In this “What If?” world of transport, 3PLs would remain only a niche in the system while the big carriers would be admired for their attention to detail and service.

The public perception of trucking would be a positive and a plus all around.

Long-Standing Capacity Issues

Back to the real world.

The web of beneficial interdependence in the North American supply chain is not what it used to be. Not to imply that “the good old days” were all that great, but there really was a greater sense of connectedness between most shippers and their over-the-road partners in transport.

Actually, the very notion of partnering seems to have diminished over the past 15 years or so, as 3PLs have roared into prominence. That trend toward brokers has added to the uncertainties about near-term capacity. With so little stability in the remaining ranks of asset-based carriers, it’s harder than ever to get a handle on who are the players for shipping and how much freight they can handle during this quarter or the next or the next.

In an industry article from late last year, Trucks.com put it like this: “Truck manufacturers are laying off workers, carriers are canceling orders for new vehicles, and shipping rates and volumes are slumping. Put it all together and you get a challenging environment for the American trucking industry.”

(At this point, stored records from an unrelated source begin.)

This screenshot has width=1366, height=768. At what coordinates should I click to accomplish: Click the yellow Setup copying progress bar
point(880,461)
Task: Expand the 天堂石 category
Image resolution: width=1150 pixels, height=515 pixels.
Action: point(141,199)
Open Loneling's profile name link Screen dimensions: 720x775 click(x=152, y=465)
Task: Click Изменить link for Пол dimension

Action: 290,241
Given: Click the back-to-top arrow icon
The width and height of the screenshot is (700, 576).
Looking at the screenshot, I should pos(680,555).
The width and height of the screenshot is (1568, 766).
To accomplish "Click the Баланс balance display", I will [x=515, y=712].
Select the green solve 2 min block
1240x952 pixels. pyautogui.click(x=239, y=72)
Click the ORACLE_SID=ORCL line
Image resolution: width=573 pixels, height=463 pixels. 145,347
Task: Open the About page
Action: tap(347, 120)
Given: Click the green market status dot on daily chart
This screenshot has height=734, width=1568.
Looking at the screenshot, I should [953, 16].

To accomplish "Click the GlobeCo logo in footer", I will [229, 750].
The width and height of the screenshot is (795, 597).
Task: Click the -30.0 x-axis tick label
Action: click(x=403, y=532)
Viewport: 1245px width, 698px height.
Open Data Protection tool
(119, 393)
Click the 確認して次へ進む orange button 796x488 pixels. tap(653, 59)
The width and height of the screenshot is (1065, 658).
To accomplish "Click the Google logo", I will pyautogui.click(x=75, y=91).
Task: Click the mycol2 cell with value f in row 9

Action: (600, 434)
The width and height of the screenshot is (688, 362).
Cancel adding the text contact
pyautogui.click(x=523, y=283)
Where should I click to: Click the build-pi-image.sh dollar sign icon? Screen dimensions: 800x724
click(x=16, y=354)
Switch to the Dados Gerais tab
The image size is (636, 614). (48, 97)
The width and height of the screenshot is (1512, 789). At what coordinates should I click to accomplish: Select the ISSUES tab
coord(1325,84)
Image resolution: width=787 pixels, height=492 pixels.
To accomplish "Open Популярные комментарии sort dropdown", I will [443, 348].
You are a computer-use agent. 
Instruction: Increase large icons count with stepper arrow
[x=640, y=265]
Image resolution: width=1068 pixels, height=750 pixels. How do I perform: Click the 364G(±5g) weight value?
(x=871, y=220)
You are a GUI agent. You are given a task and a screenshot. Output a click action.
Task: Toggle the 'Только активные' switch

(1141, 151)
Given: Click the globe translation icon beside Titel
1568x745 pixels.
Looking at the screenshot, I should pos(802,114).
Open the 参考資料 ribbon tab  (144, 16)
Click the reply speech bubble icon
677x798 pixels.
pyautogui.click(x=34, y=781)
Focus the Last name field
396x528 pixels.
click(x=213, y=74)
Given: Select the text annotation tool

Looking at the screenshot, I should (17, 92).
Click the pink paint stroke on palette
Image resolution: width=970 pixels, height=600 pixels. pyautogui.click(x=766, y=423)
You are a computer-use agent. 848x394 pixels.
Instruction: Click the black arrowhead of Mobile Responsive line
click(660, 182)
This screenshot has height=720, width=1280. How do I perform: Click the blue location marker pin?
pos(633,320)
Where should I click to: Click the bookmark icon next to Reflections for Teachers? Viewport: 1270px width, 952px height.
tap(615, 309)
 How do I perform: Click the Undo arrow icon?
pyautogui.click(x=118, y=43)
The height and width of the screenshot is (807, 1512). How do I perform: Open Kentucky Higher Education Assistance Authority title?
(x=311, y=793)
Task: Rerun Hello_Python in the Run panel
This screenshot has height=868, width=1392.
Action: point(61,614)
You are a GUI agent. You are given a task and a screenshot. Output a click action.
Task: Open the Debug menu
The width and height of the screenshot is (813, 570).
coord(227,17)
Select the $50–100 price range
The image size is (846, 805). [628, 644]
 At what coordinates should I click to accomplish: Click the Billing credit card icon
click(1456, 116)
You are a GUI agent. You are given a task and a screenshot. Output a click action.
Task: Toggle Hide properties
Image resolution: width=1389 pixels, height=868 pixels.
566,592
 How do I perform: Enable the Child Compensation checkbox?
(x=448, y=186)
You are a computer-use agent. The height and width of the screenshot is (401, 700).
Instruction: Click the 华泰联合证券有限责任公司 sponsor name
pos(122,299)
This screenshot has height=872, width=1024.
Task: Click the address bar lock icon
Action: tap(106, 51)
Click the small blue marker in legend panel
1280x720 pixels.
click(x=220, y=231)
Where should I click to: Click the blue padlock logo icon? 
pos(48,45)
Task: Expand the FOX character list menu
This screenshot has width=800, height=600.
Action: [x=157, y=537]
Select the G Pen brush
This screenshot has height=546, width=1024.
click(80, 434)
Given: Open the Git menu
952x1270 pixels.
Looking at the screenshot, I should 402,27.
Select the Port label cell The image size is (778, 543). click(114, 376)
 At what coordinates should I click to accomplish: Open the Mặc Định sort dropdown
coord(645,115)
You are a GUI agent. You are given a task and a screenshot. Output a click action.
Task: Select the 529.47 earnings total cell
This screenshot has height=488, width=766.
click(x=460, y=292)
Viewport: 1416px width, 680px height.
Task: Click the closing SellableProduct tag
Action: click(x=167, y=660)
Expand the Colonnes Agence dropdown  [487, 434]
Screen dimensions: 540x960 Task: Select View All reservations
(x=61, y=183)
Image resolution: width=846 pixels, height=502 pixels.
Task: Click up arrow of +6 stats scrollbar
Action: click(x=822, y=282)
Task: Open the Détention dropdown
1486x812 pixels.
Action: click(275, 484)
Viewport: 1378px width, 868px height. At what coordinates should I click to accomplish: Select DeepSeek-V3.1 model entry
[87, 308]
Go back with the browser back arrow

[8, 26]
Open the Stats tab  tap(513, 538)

“A litany of forces dragged business down (in 2016),” the Trucks.com article stated, including “sinking demand, excess stock, port bottlenecks, a capacity overload, a worsening driver shortage, tightening regulations and more.”

One More Time: We Have the Solution

Even with older equipment and driver populations, even with a (hopeful) surge in manufacturing and an uptick in the economy … the industry could bridge the gap and meet the capacity demands if it simply and finally modernized its freight services. These things remain rare in our business: truly full “Truckload” trailers, including appropriately filled vertical spaces, and honest billing practices for shipper-shared partial loads.

Yes, we wring our hands in worry over a looming capacity meltdown. And yet we outbound and return valuable drivers wasting their time pulling trailers with air to spare. What’s the sense in that?